FidelityFX Super Resolution 1.0: Technical Analysis and Implementation
The article delivers an in‑depth technical dissection of AMD’s FidelityFX Super Resolution 1.0, detailing the EASU spatial upscaling pipeline—its Lanczos2‑based polynomial fitting, 12‑point sampling, gradient calculations, and edge handling—and the RCAS contrast‑adaptive sharpening stage, while also outlining mobile‑friendly optimizations such as half‑precision arithmetic and reduced texture fetches.
This article provides a comprehensive technical analysis of AMD's FidelityFX Super Resolution (FSR) 1.0, a spatial upscaling algorithm that consists of two main components: EASU (Edge Adaptive Spatial Upsampling) and RCAS (Robust Contrast Adaptive Sharpening). The article begins by explaining the Lanczos2 sampling function and its polynomial fitting approach used in FSR 1.0 to optimize performance by avoiding expensive trigonometric calculations.
The EASU algorithm workflow is detailed, including sampling 12 surrounding points, calculating luminance, performing four directional calculations using bilinear interpolation to obtain gradients and lengths, calibrating these values, rotating based on direction, and computing Lanczos2 weights. The article explains the 12-point sampling pattern and how the algorithm processes four '+'-shaped patterns to calculate direction vectors and lengths.

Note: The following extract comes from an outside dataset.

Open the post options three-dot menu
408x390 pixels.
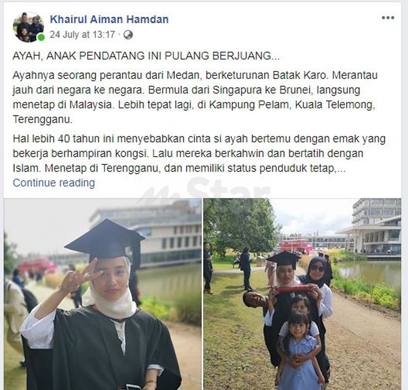[388, 18]
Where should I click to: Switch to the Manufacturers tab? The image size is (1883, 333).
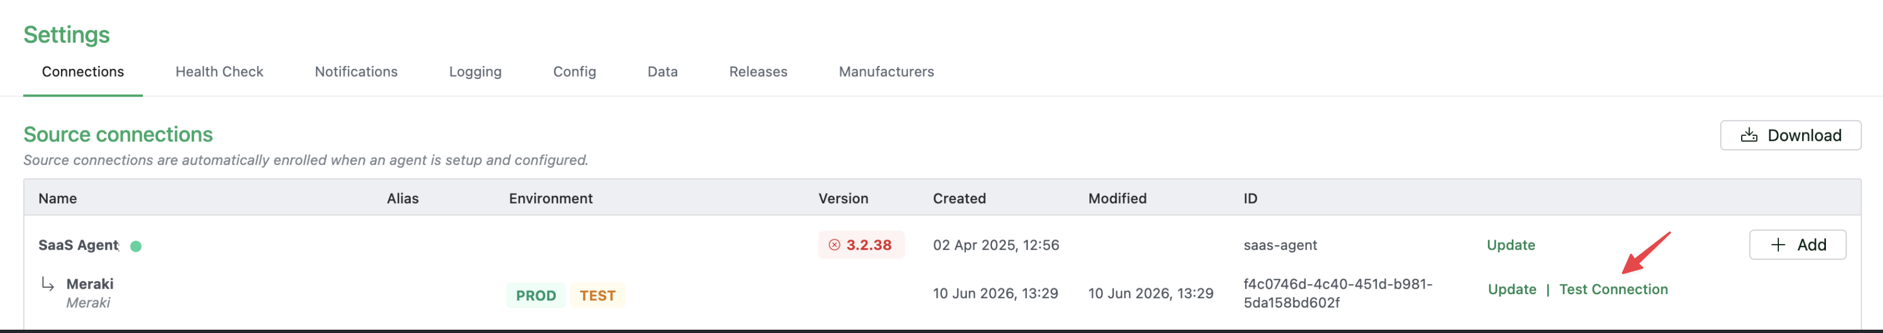pyautogui.click(x=886, y=72)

The numerical calibration section describes the mapping relationship between features and the Lanczos fitting polynomial control factor ω. The code flow is illustrated with detailed function calls and mathematical formulas for rotation and weighted averaging. The article explains how EASU handles both edge and non-edge pixels using a unified formula, with non-edge pixels using weighted averaging and edge pixels using high-frequency filtering with Lanczos2.
The RCAS component is explained as a sharpening step that uses a Laplacian operator variant, with the weight w calculated based on surrounding pixel contrast. The article concludes with optimization techniques for mobile deployment, including using half-precision, reducing texture sampling, early exit strategies, removing deringing, and optimizing the FsrEasuSetF function calls.
Overall, this is a detailed technical breakdown of FSR 1.0's implementation, providing valuable insights for graphics programmers and researchers working on upscaling algorithms and real-time rendering optimization.